Most of the people we spoke to agreed that it is difficult to make rigid distinctions when studying the different countries of Southasia. “Given the dynamic exchanges between Southasian countries both in history and present, it can hardly be said that one phenomenon is exclusively ‘Indian’, ‘Pakistani’ or ‘Nepali’,” Jia said. “It always has relations or resonances in a different country in the region.
Field restrictions
Fieldwork is an integral part of encouraging primary research that can build nuanced understanding between two countries. Chinese researchers’ over-reliance on secondary sources on Southasia from various media prevent a better understanding of the region.
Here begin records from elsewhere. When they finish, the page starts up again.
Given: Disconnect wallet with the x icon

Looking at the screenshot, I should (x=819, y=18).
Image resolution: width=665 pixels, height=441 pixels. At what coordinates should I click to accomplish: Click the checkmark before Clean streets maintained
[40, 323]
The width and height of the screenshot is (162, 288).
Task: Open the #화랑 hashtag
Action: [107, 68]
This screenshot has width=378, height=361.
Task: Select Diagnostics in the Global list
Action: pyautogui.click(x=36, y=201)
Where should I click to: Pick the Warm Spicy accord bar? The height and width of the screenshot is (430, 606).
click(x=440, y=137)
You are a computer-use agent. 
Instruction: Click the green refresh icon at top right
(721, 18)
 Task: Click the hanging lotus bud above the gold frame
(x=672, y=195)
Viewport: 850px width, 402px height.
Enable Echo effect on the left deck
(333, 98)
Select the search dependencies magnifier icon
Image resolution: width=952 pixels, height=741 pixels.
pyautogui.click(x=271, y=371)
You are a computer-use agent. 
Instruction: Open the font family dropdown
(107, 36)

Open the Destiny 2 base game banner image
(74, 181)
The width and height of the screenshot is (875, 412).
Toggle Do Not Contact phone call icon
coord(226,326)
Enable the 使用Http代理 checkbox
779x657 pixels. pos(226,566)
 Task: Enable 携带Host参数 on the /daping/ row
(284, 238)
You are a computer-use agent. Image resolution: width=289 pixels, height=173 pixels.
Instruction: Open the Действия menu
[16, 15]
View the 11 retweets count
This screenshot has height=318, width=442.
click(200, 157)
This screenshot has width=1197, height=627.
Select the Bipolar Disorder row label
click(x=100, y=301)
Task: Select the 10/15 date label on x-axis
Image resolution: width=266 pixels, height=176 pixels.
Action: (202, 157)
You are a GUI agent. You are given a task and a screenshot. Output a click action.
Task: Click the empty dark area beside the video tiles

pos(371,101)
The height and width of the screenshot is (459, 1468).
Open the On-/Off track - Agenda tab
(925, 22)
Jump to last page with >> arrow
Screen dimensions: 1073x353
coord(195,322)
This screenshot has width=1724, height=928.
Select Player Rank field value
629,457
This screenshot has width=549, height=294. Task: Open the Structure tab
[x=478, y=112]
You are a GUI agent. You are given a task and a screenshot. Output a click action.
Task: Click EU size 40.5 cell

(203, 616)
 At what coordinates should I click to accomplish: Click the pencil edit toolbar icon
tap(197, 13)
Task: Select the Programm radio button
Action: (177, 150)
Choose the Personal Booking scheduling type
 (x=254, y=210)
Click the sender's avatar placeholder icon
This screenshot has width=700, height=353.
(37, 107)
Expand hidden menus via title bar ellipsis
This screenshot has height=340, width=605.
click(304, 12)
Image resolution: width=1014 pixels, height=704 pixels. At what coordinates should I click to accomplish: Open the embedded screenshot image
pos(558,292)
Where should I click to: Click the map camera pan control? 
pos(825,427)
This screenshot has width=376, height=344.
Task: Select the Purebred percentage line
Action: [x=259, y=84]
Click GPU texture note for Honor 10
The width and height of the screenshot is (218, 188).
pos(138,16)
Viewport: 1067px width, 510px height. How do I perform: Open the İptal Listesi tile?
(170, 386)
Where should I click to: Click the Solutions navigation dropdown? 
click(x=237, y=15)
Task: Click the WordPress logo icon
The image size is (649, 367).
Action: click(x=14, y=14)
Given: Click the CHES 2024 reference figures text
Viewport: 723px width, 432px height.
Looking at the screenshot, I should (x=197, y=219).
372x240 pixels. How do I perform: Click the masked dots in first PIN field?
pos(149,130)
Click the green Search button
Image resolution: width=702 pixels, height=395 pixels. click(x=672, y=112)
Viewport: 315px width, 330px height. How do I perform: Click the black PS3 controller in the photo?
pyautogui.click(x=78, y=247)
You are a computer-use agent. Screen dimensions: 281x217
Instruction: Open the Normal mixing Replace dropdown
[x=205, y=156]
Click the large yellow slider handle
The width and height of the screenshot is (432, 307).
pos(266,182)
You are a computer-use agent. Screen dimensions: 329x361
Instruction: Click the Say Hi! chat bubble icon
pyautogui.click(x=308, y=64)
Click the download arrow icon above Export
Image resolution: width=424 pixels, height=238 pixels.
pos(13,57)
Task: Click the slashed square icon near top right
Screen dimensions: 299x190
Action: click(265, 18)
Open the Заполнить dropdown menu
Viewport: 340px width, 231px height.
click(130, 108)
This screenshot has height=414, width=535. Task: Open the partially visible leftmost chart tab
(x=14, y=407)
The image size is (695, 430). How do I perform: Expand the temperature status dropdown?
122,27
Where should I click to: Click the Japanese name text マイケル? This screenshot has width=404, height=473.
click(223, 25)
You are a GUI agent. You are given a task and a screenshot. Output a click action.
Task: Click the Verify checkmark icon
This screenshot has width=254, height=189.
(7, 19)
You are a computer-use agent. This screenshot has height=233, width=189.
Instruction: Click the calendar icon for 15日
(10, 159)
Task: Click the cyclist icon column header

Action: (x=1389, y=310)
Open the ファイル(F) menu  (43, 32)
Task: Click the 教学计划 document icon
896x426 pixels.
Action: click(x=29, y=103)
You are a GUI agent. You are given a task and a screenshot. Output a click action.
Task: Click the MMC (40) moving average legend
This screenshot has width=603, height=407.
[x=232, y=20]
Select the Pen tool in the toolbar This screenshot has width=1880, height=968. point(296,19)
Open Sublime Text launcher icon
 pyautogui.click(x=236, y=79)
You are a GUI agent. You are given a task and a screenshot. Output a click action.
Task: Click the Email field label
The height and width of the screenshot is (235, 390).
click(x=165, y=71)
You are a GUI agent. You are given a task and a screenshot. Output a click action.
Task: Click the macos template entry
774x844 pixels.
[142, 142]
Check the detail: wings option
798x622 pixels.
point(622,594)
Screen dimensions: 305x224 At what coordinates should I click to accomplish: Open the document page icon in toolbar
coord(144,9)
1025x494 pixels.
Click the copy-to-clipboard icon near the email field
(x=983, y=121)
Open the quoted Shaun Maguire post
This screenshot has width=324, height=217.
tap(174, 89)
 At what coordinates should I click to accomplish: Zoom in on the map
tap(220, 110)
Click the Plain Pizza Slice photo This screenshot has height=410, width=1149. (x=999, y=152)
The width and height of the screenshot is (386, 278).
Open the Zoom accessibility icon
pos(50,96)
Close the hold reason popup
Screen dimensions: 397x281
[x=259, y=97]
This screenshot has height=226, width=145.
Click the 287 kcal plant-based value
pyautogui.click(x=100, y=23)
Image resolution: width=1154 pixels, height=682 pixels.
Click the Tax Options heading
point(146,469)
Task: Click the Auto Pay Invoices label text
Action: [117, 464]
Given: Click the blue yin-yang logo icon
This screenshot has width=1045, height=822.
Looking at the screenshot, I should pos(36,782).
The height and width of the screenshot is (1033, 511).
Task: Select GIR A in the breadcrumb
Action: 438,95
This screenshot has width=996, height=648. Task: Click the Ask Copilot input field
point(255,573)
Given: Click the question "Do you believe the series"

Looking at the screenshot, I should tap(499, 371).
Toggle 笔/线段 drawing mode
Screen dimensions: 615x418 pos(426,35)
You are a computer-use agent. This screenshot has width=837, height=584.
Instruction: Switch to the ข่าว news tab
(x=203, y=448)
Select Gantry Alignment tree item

Rising tensions between China and India since December 2020 have already posed major challenges, including the denial of visas to Chinese researchers looking to do fieldwork in India. Even though Chinese researchers face fewer impediments to fieldwork in other Southasian countries, they still rely heavily on secondary reports such as news articles and prior research from the West. This, along with language deficits among Chinese researchers, results in little original and nuanced understanding but instead more conformity to existing discourse that relies on state media or government reports to frame narratives.
The lack of fieldwork has been observed and criticised by senior Chinese academics. Li Xiguang, a professor at Tsinghua University, undertook fieldwork with his students in Bangladesh to better understand the BRI. Speaking to a writer for the university’s paper in 2016, he stressed teachers’ duty to use field study to teach researchers and students how to understand the real world.
The BRI not only brought with it a surge of demand for policy research in strategic areas of study concerning China and Southasian countries, it also encouraged many Chinese researchers studying other geographies to divert their attention to Southasia. The result was that a large number of researchers switched focus to Southasia late in their careers, without having a solid understanding of the region. Hu Shisheng, of the China Institute of Contemporary International Relations, describes this using the Chinese idiom “becoming a monk late in life.” The lack of foundation contributes to the recycling of material instead of the generation of fresh ideas and advances in the field.
India’s rise as a major economic and political actor in the 21st century has also led Chinese scholars to start discourse on how the rise of China and India affects regional and international systems. In 2022, China’s ministry of education and its committee on academic degrees jointly listed area studies as a “first-level discipline”, with a focus on Southasia as a regional discipline. Chinese academics started studying Southasia at roughly the same time as other regions like Southeast Asia. Yet, in comparison, China’s study of Southasia has had limited success in effectively bridging cultural and societal divides between the two regions. Ji, of Peking University, called Southasia studies a “cold study” in that most Chinese publishers did not take an interest in it. Hu, of the China Institute of Contemporary International Relations, described Southasia as a weak area of interaction for China in its neighbourhood.
To enable an environment for constructive criticism on research topics and methodologies, and to finally develop a more nuanced understanding of Southasia’s, China must emphasise primary research and fieldwork.
Correction: This story earlier mistakenly described Rabindranath Tagore's Gitanjali as a novel rather than a poetry collection. Himal Southasian regrets the error.